:: WHAT YOU NEED TO DO ::
Below, find the line containing "You are a GUI" and the line containing "Screen dimensions: 1568x548"; reproduce exactly those two and every line between them, omitting pictures.

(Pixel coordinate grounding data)
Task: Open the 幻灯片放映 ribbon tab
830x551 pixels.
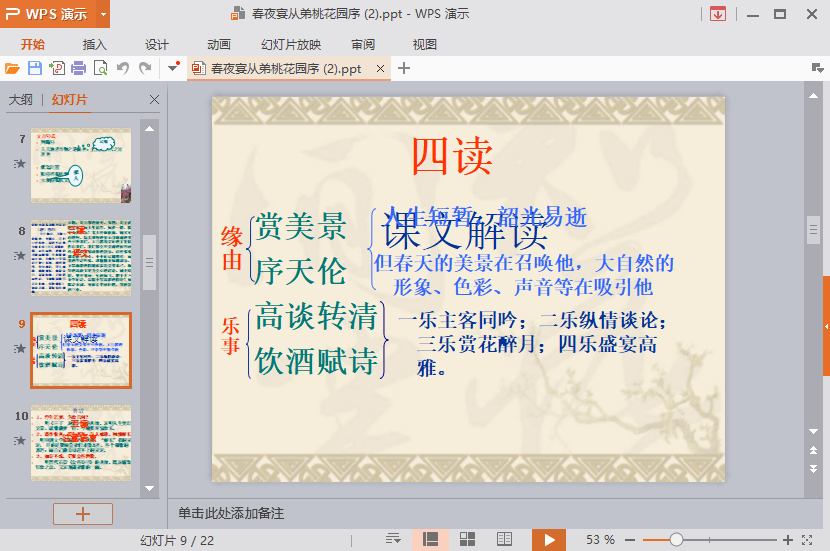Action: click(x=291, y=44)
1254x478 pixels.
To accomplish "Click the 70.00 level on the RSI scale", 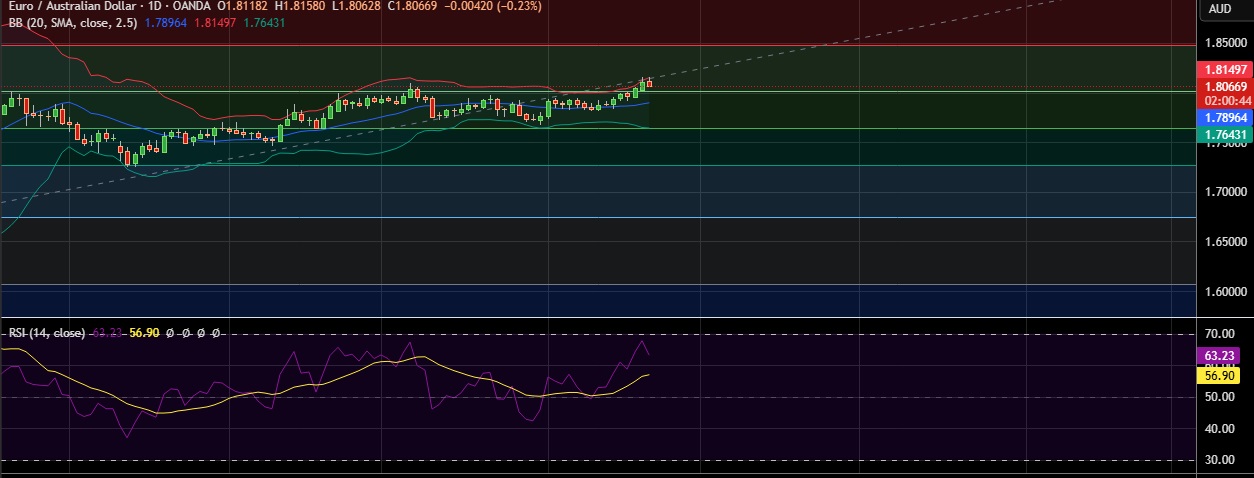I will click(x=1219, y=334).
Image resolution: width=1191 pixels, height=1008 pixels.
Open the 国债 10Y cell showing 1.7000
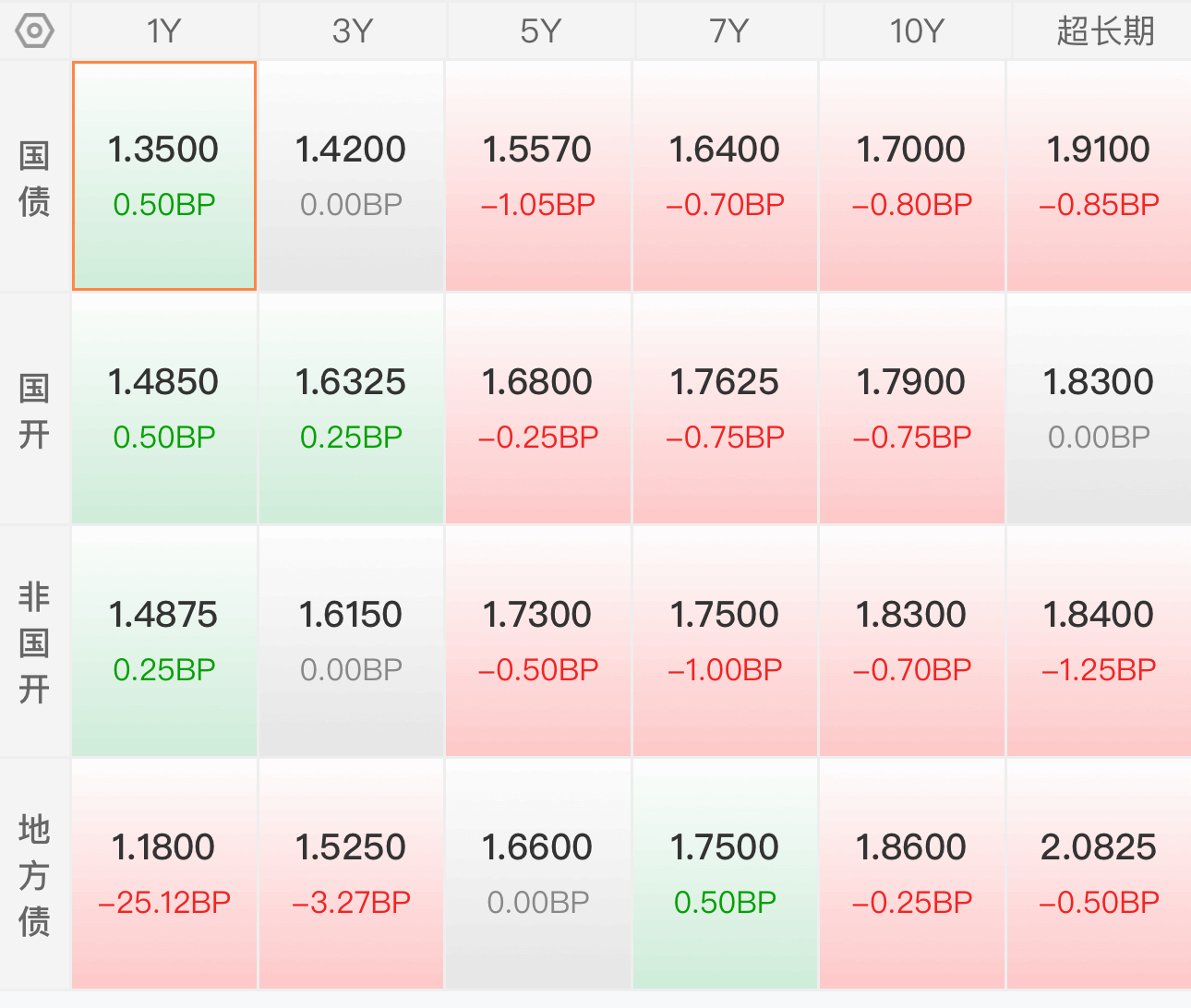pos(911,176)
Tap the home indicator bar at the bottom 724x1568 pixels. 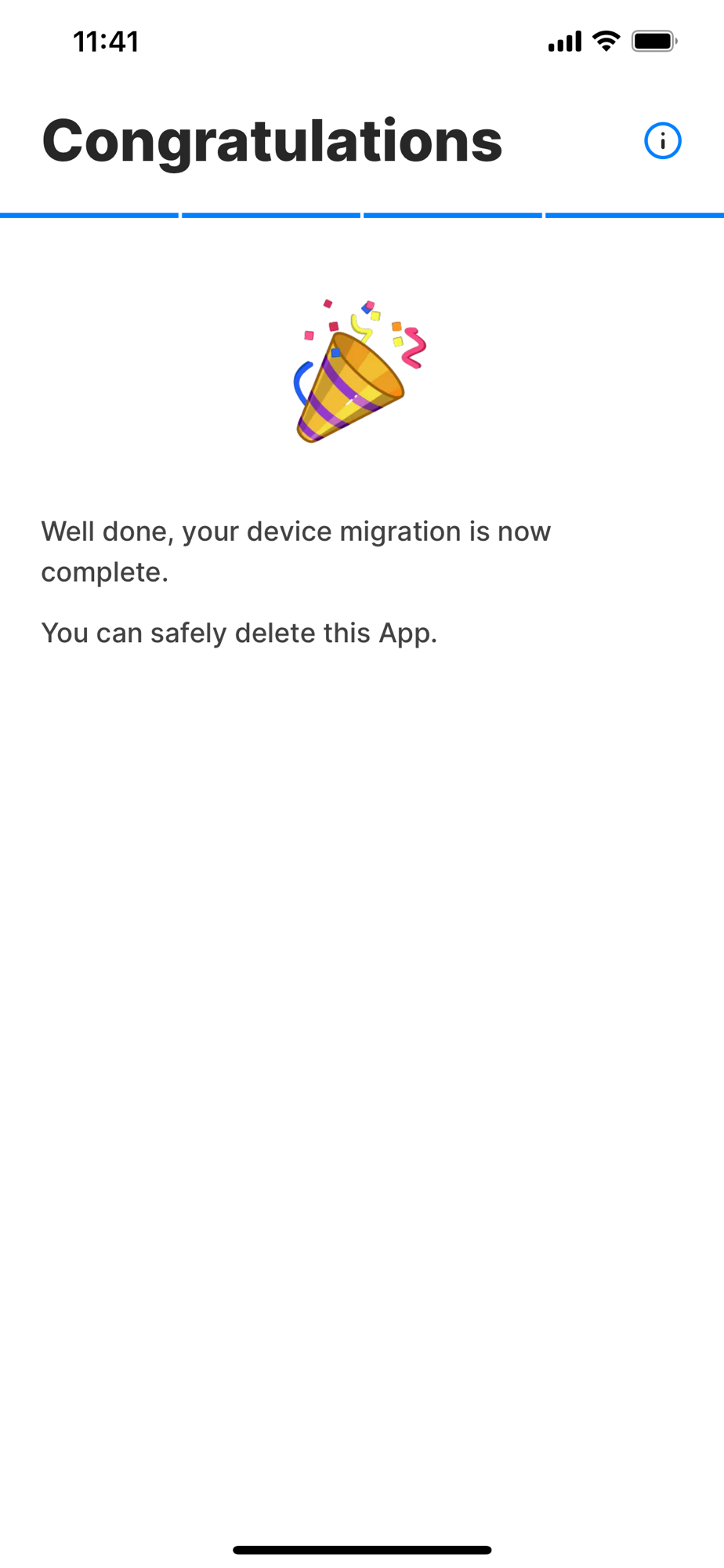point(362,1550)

...

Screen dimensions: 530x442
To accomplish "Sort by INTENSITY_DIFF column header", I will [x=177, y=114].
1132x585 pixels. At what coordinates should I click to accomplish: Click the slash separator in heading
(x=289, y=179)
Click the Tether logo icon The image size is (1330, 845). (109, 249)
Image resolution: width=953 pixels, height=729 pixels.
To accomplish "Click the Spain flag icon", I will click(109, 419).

...

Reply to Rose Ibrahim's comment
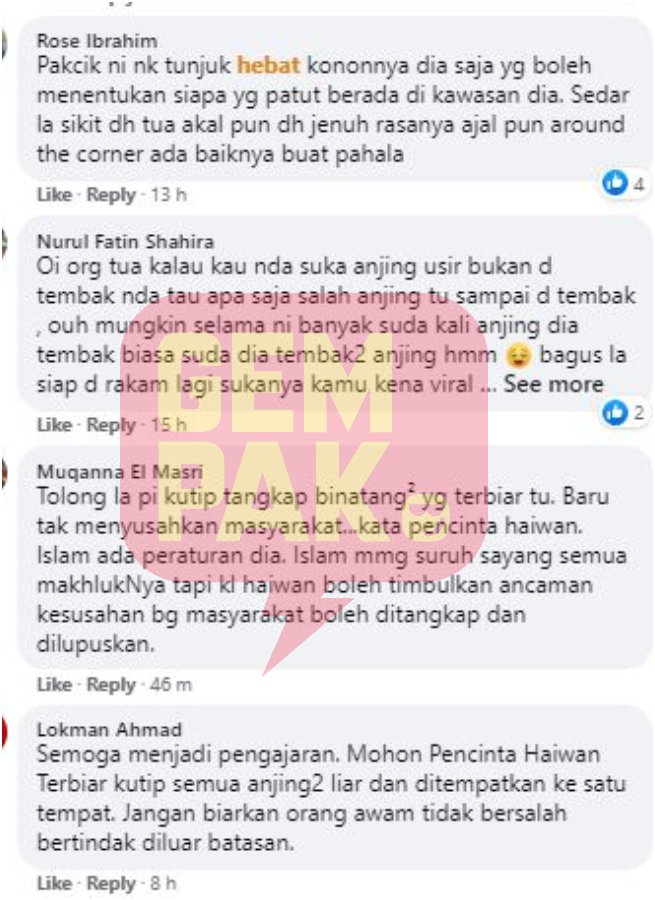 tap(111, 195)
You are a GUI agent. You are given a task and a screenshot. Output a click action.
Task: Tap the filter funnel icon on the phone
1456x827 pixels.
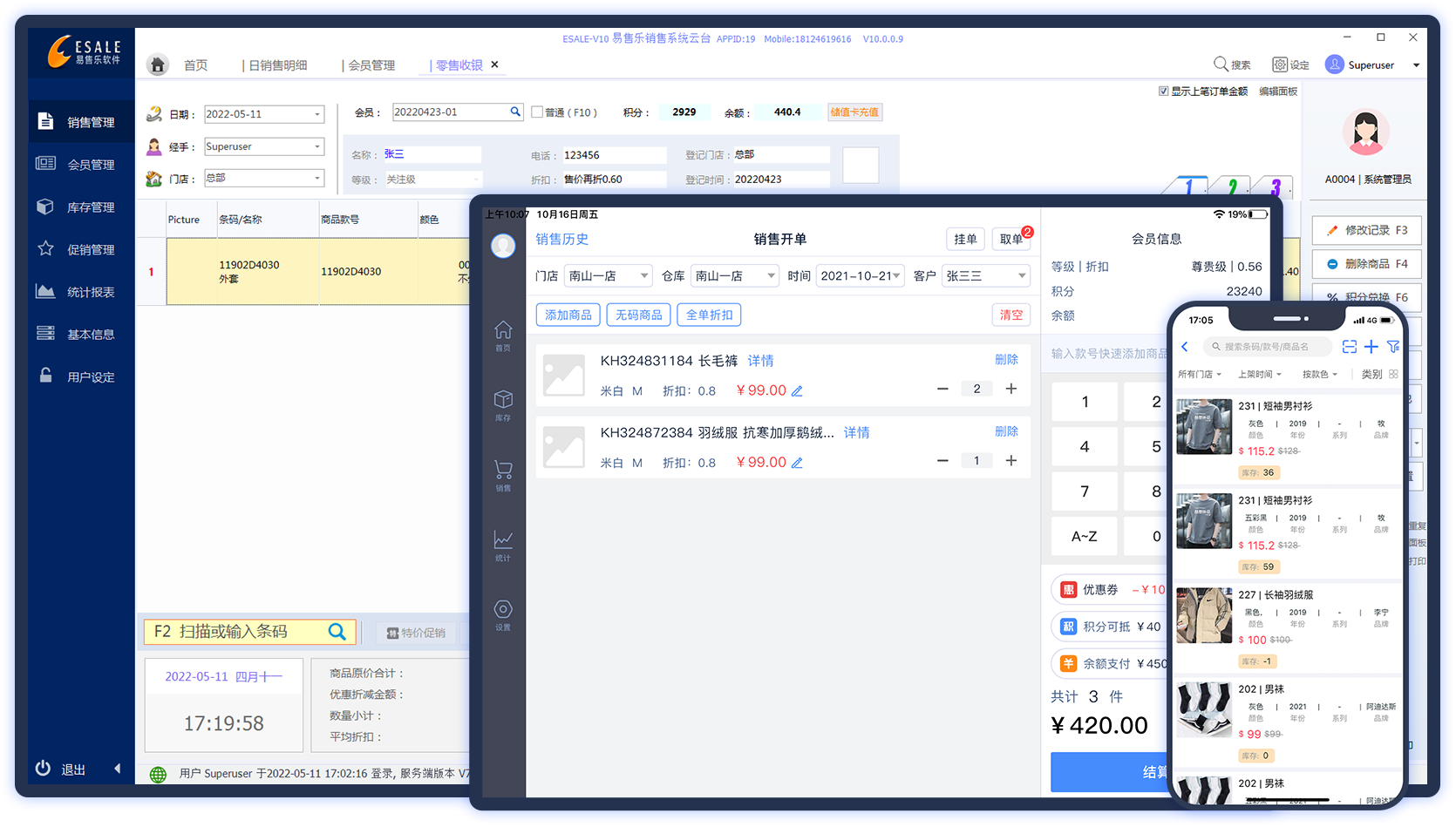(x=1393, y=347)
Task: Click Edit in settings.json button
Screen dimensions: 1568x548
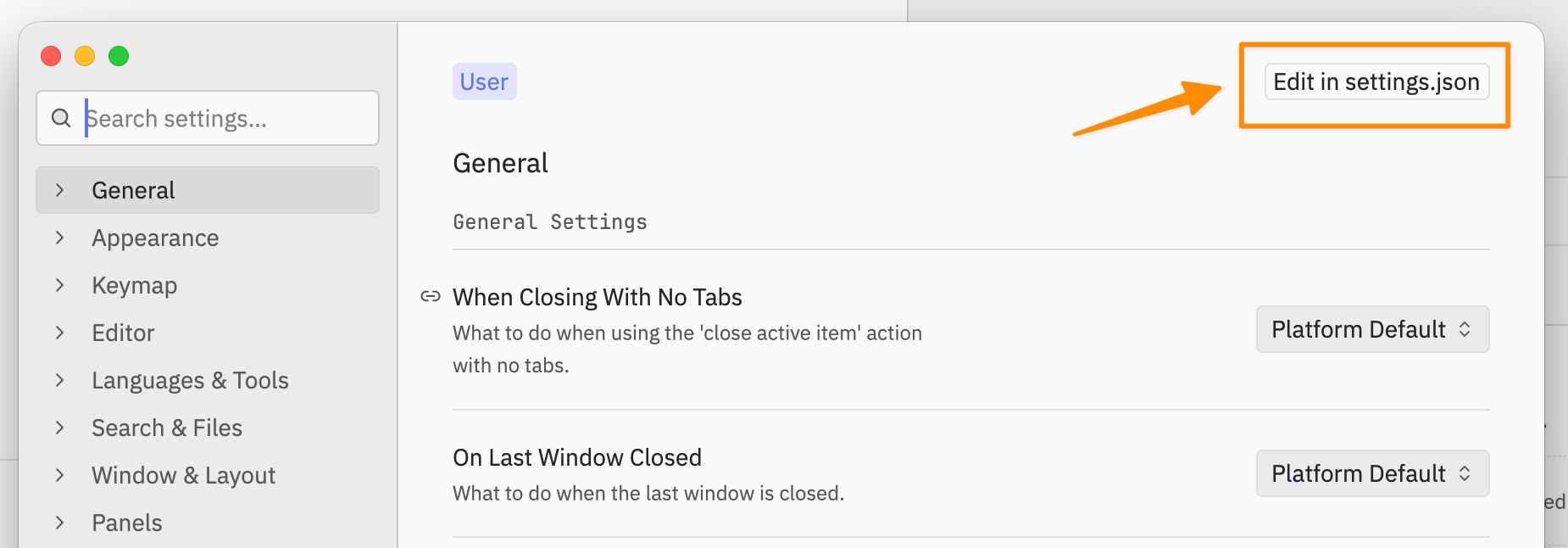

:: EXERCISE SOLUTION ::
You are a GUI agent. You are given a task and a screenshot. Output a click action.
Task: Tap the filter funnel icon on the phone
1456x827 pixels.
(x=1393, y=347)
Task: Click Edit in settings.json button
Screen dimensions: 1568x548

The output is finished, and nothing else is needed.